• [LISTING]:

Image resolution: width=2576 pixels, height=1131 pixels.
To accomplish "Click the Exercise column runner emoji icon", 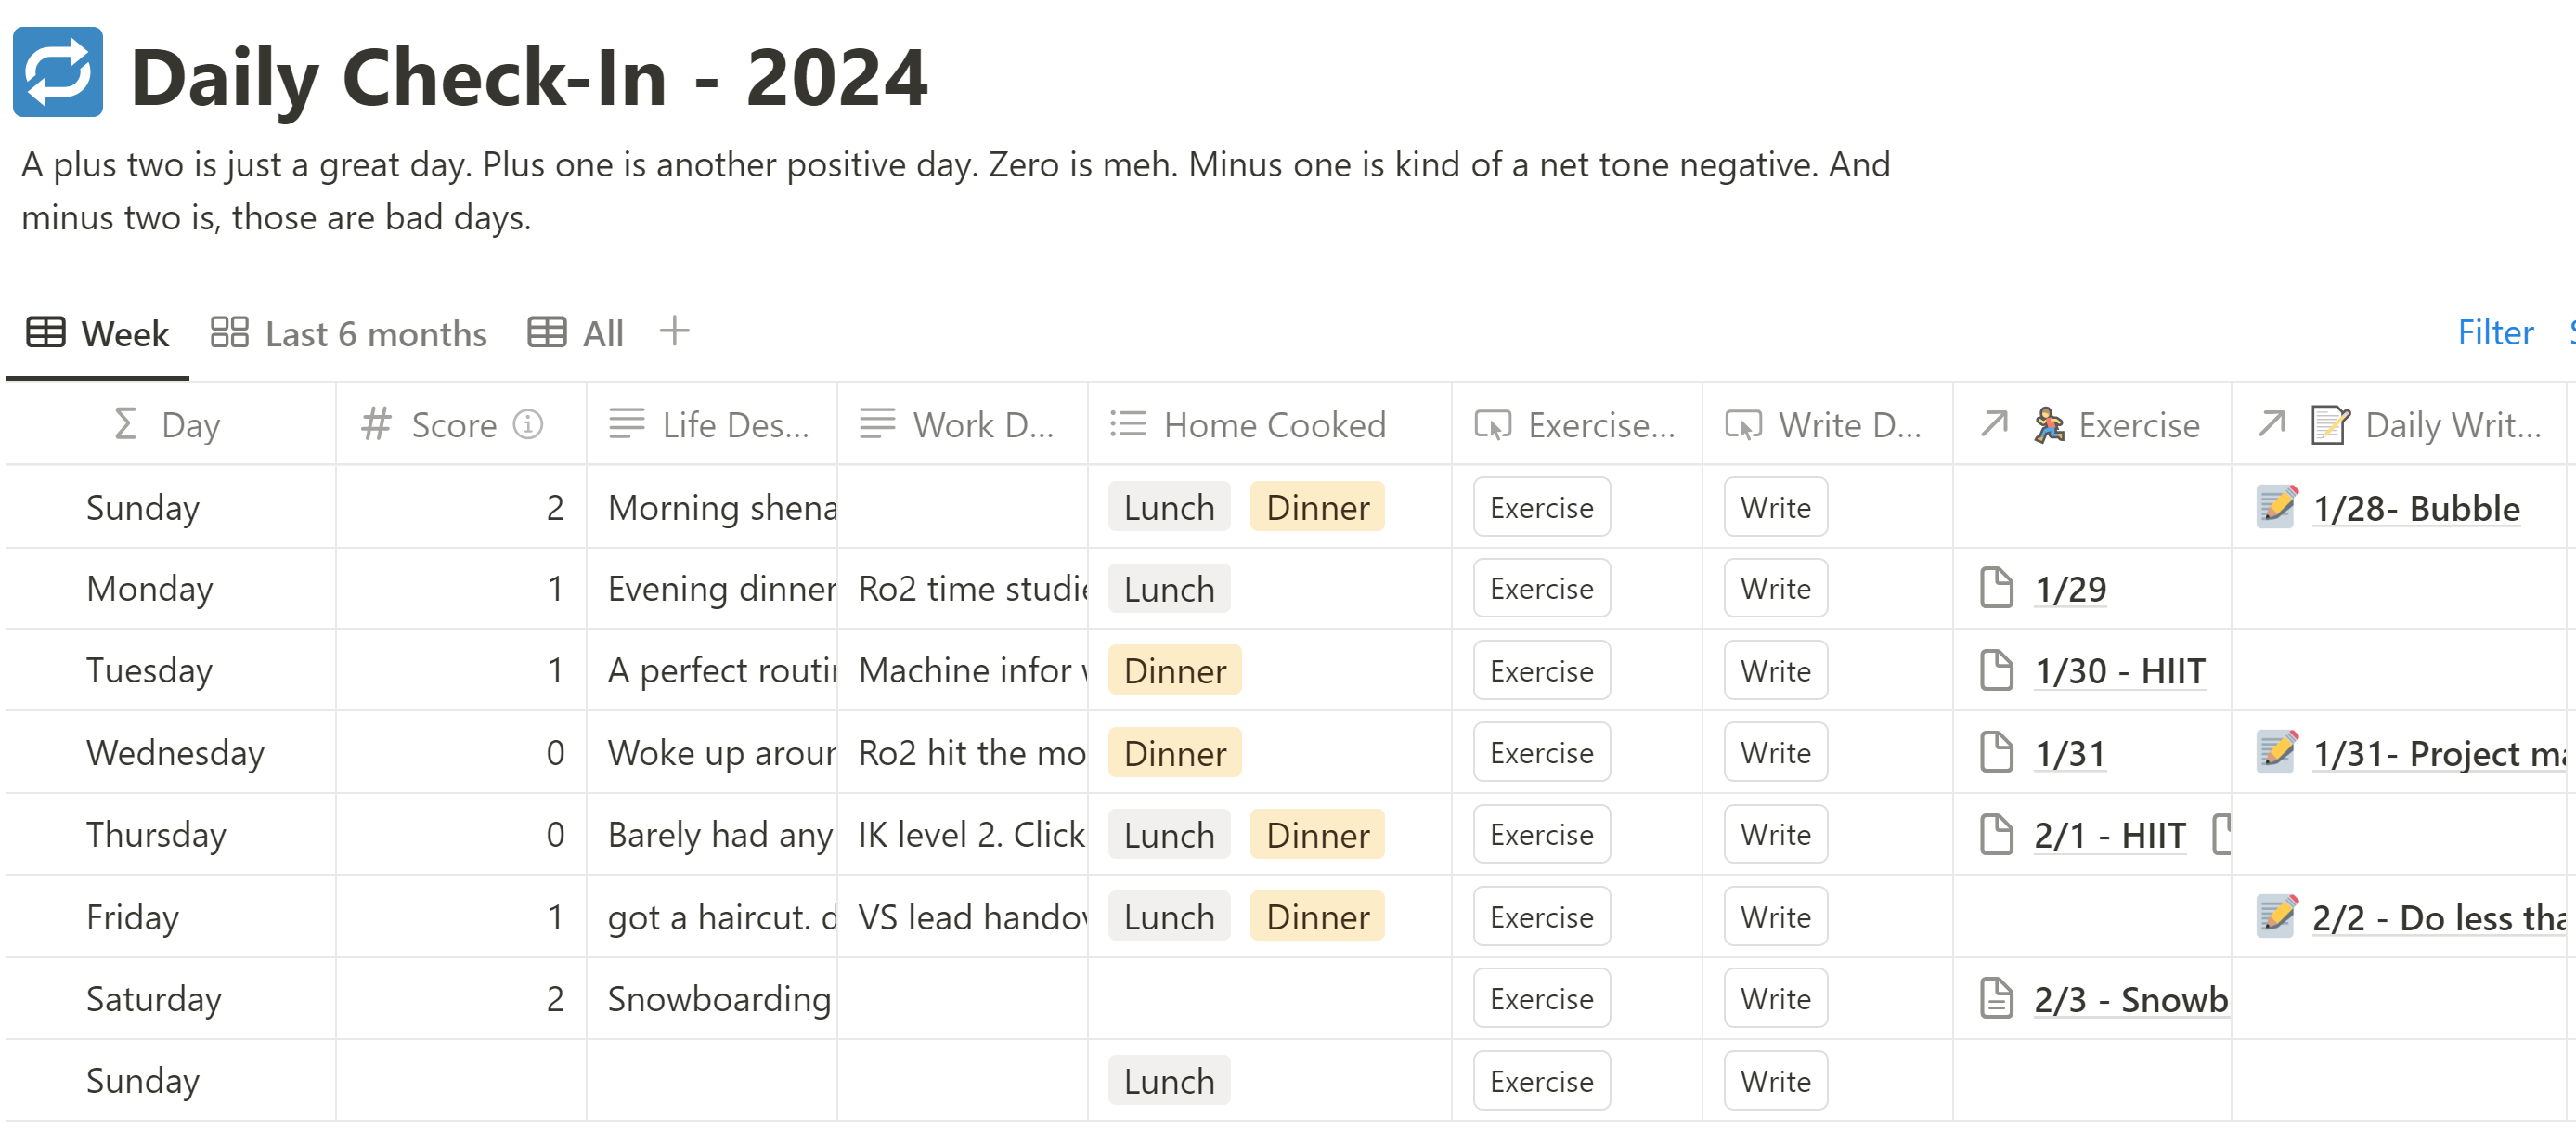I will click(x=2048, y=425).
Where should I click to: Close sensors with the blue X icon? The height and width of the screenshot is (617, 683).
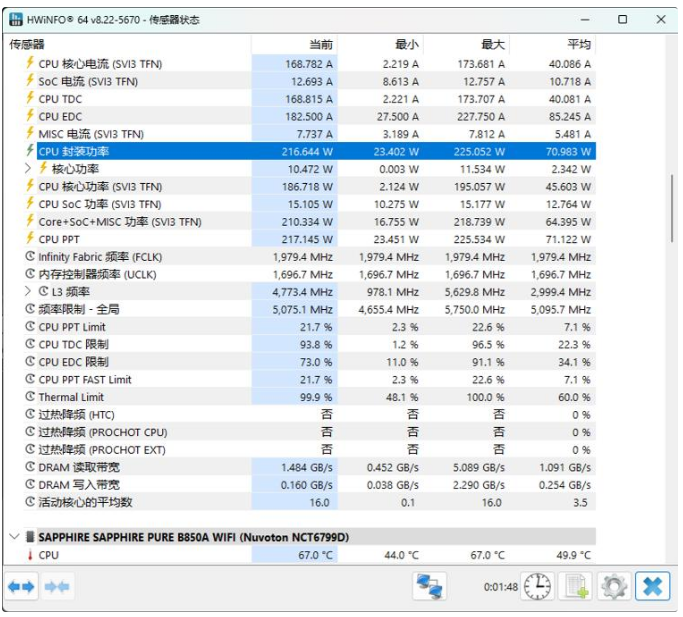click(651, 586)
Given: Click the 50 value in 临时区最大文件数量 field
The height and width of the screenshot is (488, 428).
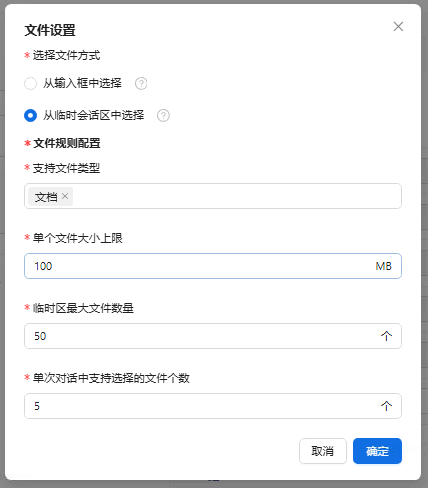Looking at the screenshot, I should [40, 336].
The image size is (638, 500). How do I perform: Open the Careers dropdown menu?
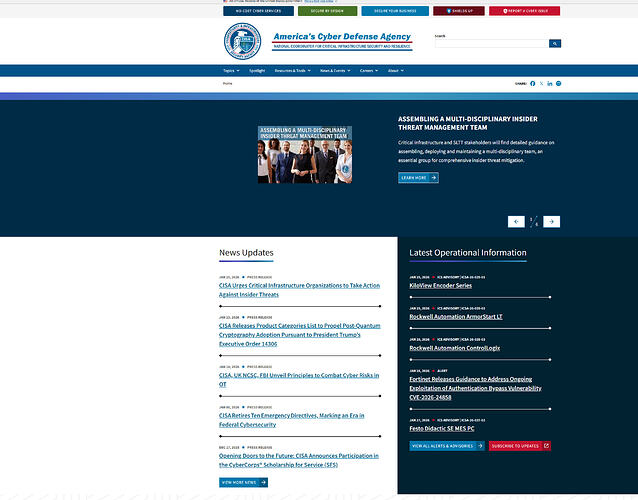[x=368, y=71]
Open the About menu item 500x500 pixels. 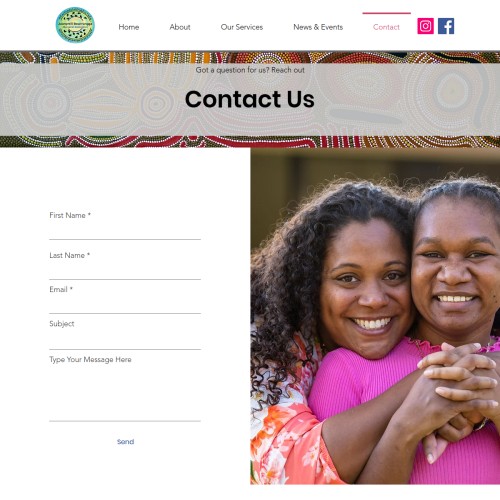(180, 27)

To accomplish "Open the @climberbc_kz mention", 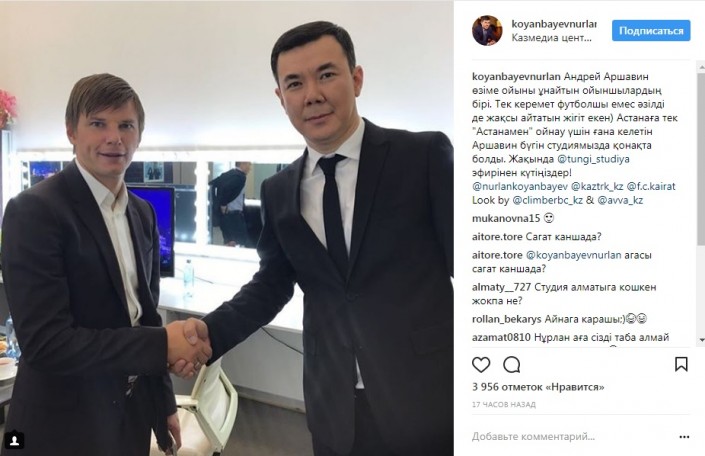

• [TASK REQUIREMENTS]:
How many lines of the records above contain the word "height"? Reply with the number only.

• [COMPLETE ANSWER]:
3